Images of ‘hotspots’ of immune reaction to tumors could potentially be utilized to predict the survival of women with breast cancer. The new test, which has been developed by researchers at The Institute of Cancer Research (ICR; London, UK), was described recently in Modern Pathology.
The test utilizes statistical software, previously used in criminology, to track the extent to which an individual’s immune system is targeting and attacking breast cancer cells. Consequently, it may provide the ability to evaluate whether a patient’s immune system is working to prevent cancer development, and ultimately identify individuals who will need more intensive treatment to combat their more aggressive disease.
The team of researchers analyzed tumor samples taken from 245 women who had been diagnosed with estrogen receptor-negative breast cancer. Applying computerized imaging of the tumor samples and statistical analysis, the ICR team were able to measure the number of immune cell ‘hotspots’.
The analysis indicated that hotspot images highlighting where immune cells were spatially clustered around breast cancer cells provided a better measure of immune response when compared with a simple count of the numbers of immune cells within a tumor.
Subsequently, the women within the study were split into two groups based on the numbers of immune hotspots identified within their tumors. It was demonstrated that individuals with higher numbers of hotspots lived on average 91 months before metastasis of their cancer. By contrast, those with a low number of hotspots lived on average 64 months before cancer spread.

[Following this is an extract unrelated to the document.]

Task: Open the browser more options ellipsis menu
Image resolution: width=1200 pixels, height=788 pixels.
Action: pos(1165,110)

Importantly, the newly developed test represents the first objective method to measure the strength of a patient’s immune response to their own tumor. The team also believe that this automated analysis could be complementary to existing microscopic examination where tumor samples are observed to gain a sense of the strength of the immune response.

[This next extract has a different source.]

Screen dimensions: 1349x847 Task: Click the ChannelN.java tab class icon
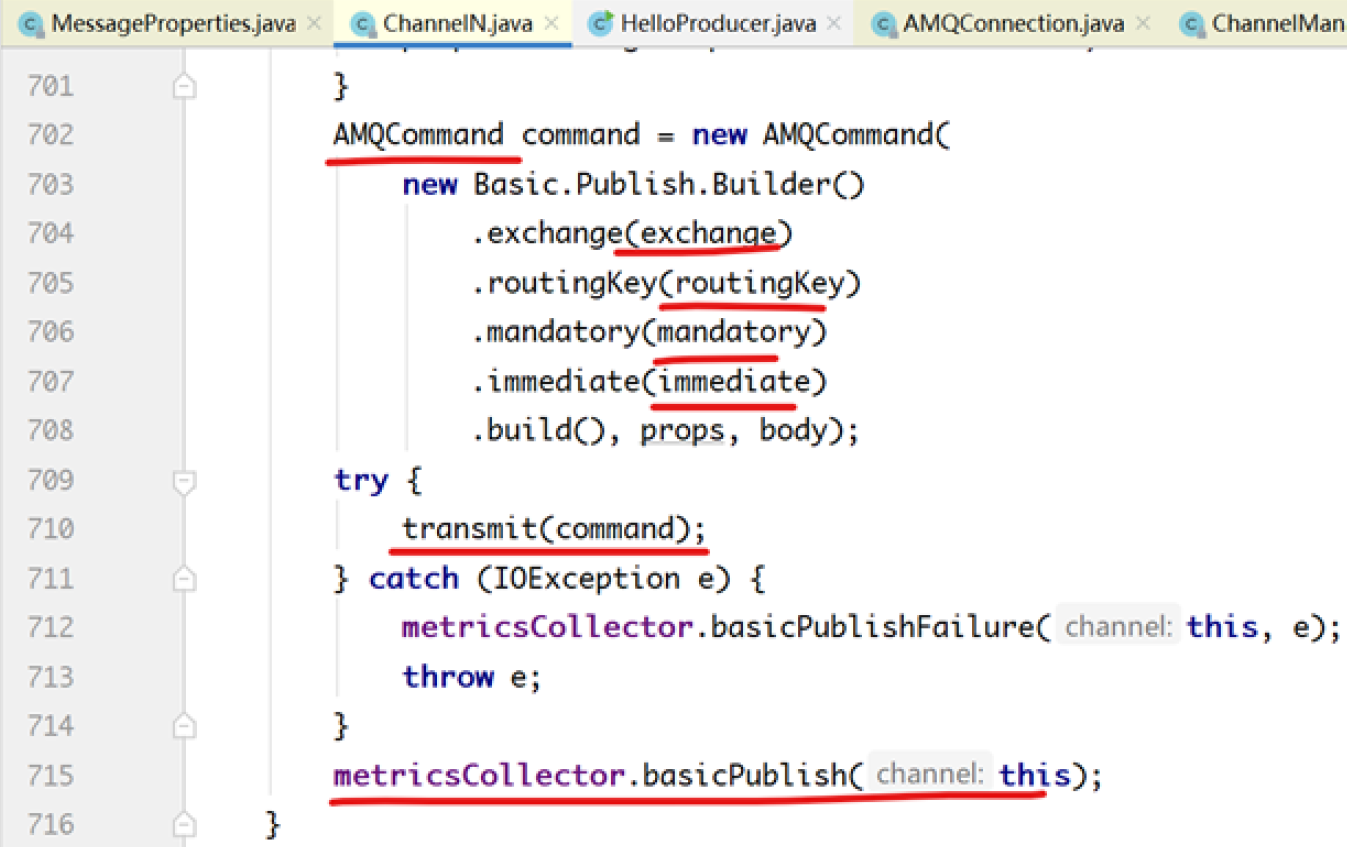(x=365, y=23)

“This study has found an ingenious way to generate and understand data from images of biopsy samples, which are already taken from patients but not analyzed in a mathematical way. The interaction between the immune system and cancer is extraordinarily complex, and something we are only just beginning to understand. But just as there are high hopes for immunotherapy as a future cancer treatment, we also believe that this new way of measuring immune reaction could be used to tailor treatment more effectively to individual patients,” commented Paul Workman (ICR).

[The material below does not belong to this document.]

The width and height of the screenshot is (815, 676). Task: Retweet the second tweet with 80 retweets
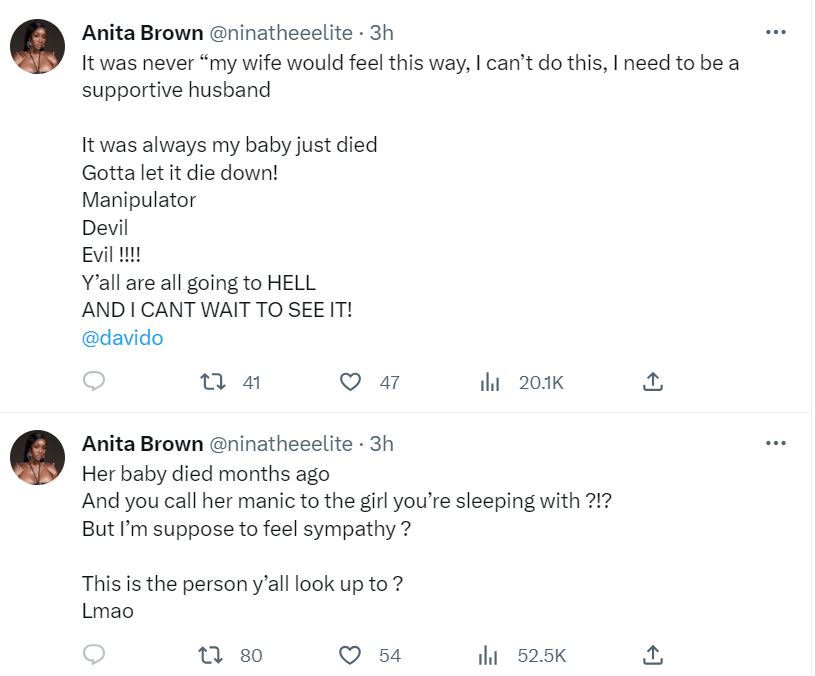click(213, 655)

Philip Nelson from the Engineering and Physical Sciences Research Council added: “We are excited by the prospect that such advances in computational methods might one day be used in mainstream healthcare, leading to facilitating improvements in a patient’s prognosis. This study demonstrates the importance of engineering, physical sciences and mathematical sciences, which contribute to our understanding of cancer, its progression and treatment.”